Think of this as an opportunity to reflect on what has worked well as well as what may feel bruised and slightly broken. When a relationship feels fractured, we lack a feeling of closeness and that sense of being a team. You may be quick to be critical of one another rather than trying to show empathy and support.

So what are the antidotes to an atmosphere that has been dominated by negative thoughts and a lack of intimacy?

Try these fail safe strategies

· Speak using I rather than You. If you always start your sentences with you, it’s like pointing your finger at the person every time you address them. ‘You’ sounds blaming and is likely to spark a frosty retort. ‘I’ is you taking ownership of your opinion, requests or point of view.

· Once one thing your partner does annoys you…like munching crisps loudly, you are on the slippery slope to everything becoming annoying. You only focus on the negative and so the snowball rolls. Try to alter your perspective by also picking up on what is positive, if you just look for negative that is all you will find!
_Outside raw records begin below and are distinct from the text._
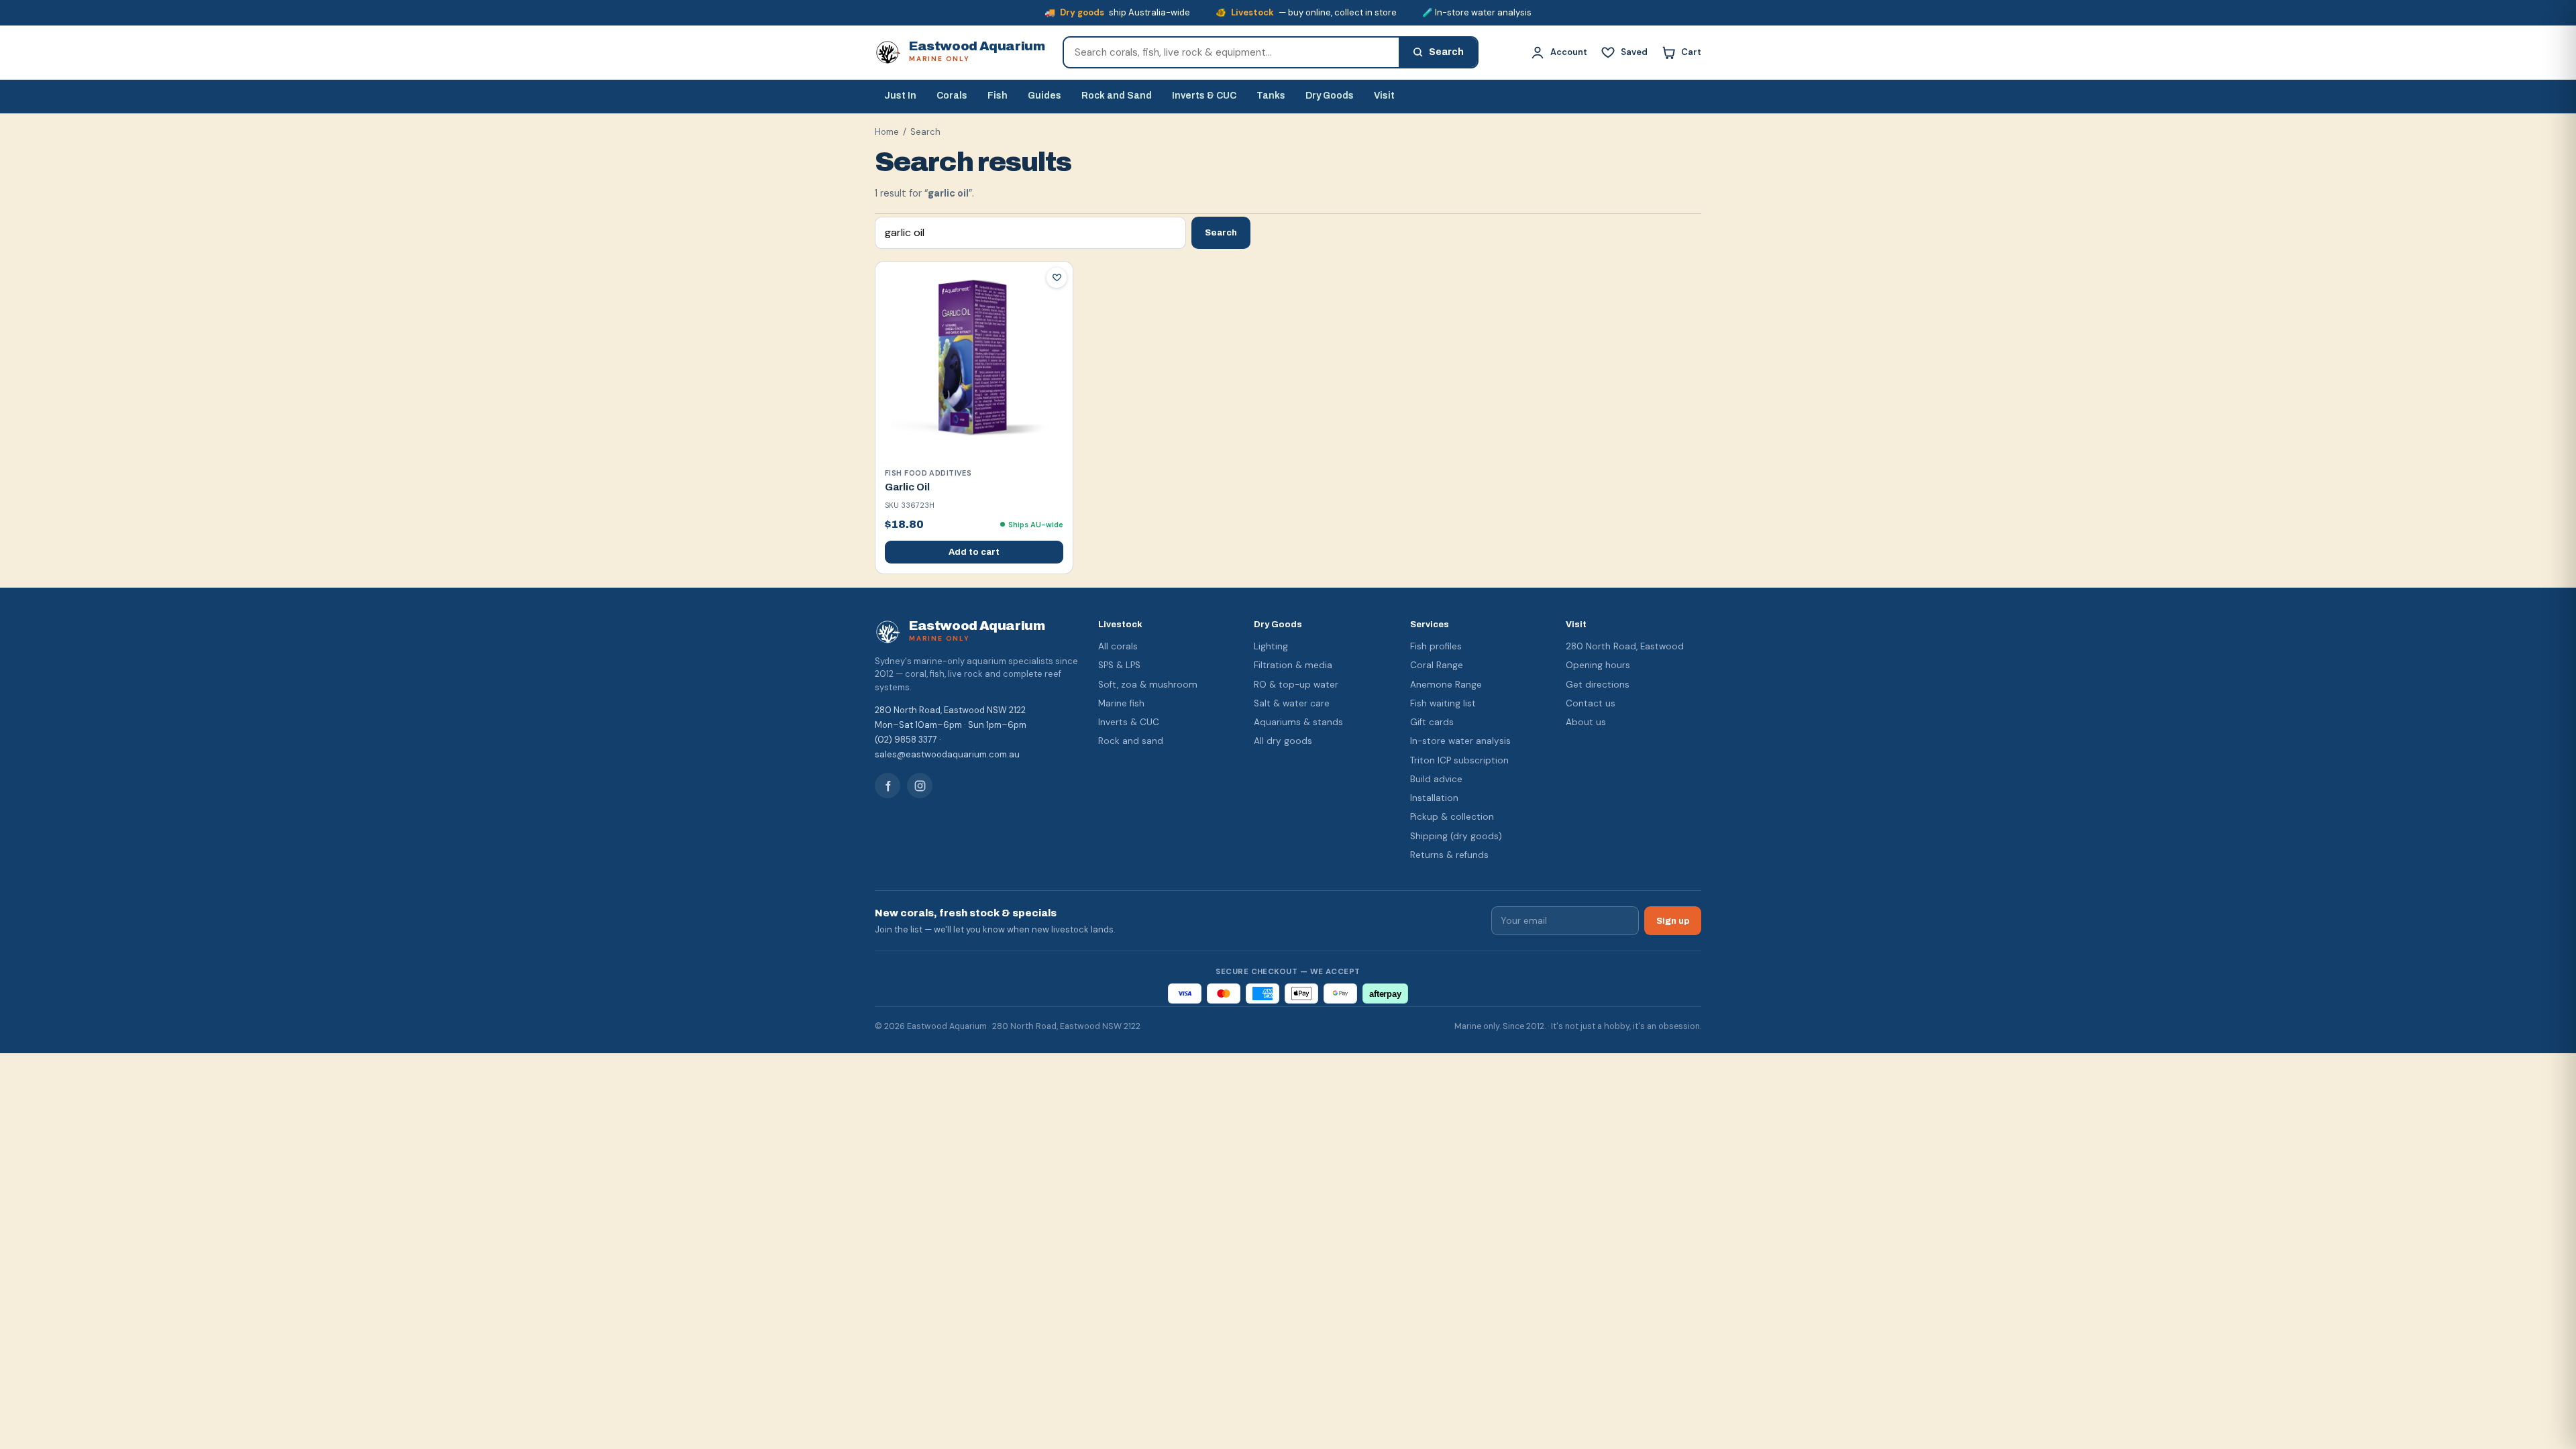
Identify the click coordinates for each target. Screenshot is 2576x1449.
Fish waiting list (1443, 703)
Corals (951, 96)
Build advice (1436, 779)
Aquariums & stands (1298, 722)
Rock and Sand (1116, 96)
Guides (1044, 96)
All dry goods (1283, 741)
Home (887, 132)
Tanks (1270, 96)
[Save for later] (1056, 278)
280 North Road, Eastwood (1625, 646)
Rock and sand (1130, 741)
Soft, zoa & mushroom (1147, 684)
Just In (900, 96)
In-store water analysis (1460, 741)
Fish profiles (1436, 646)
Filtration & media (1293, 665)
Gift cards (1432, 722)
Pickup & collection (1452, 816)
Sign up (1672, 921)
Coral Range (1436, 665)
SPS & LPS (1119, 665)
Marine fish (1121, 703)
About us (1586, 722)
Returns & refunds (1449, 855)
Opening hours (1598, 665)
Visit (1384, 96)
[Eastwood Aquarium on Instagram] (919, 785)
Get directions (1597, 684)
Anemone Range (1446, 684)
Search (1221, 232)
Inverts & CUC (1204, 96)
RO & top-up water (1296, 684)
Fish (997, 96)
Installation (1434, 798)
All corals (1118, 646)
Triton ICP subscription (1459, 760)
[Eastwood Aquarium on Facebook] (887, 785)
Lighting (1271, 646)
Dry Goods (1329, 96)
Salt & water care (1292, 703)
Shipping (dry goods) (1456, 836)
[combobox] (1231, 52)
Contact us (1590, 703)
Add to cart (974, 552)
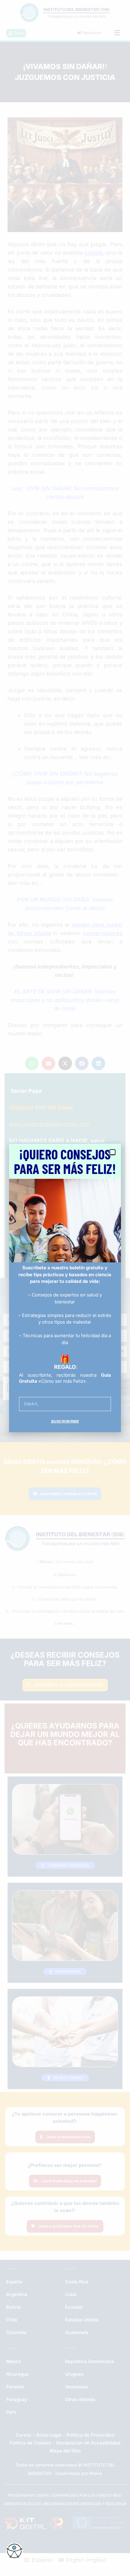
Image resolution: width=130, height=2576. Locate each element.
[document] (65, 1288)
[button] (112, 1152)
· Research tells us that in healthy relationships, for every negative exchange you have with one another it should be balanced with five positives. This is not always easy to pull off, but if at least you try to speak more frequently in positive tones than negative it helps to create constructive communication rather than destructive.

· Be kind, do kind. Find the moments to do small things that build warmth between you. It’s the little things that count, but it’s also the little things that we stop doing first. Cups of tea, running a bath, a back tickle, bringing a favourite bar of chocolate home, watching the others Netflix show with them even though you don’t enjoy it. Think of it as putting pennies into your piggy bank, it builds up slowly a little at a time and before you know it your pennies have turned into pounds of kindness and warmth.

Keep it simple, talk rather than assume your partner knows what your thoughts and feelings are. Find your way back to one another, use what you know about what your relationship looked like when it was in a sunnier place and use that to help you. All relationships go through times when they need to repair, ultimately, it’s what makes them stronger.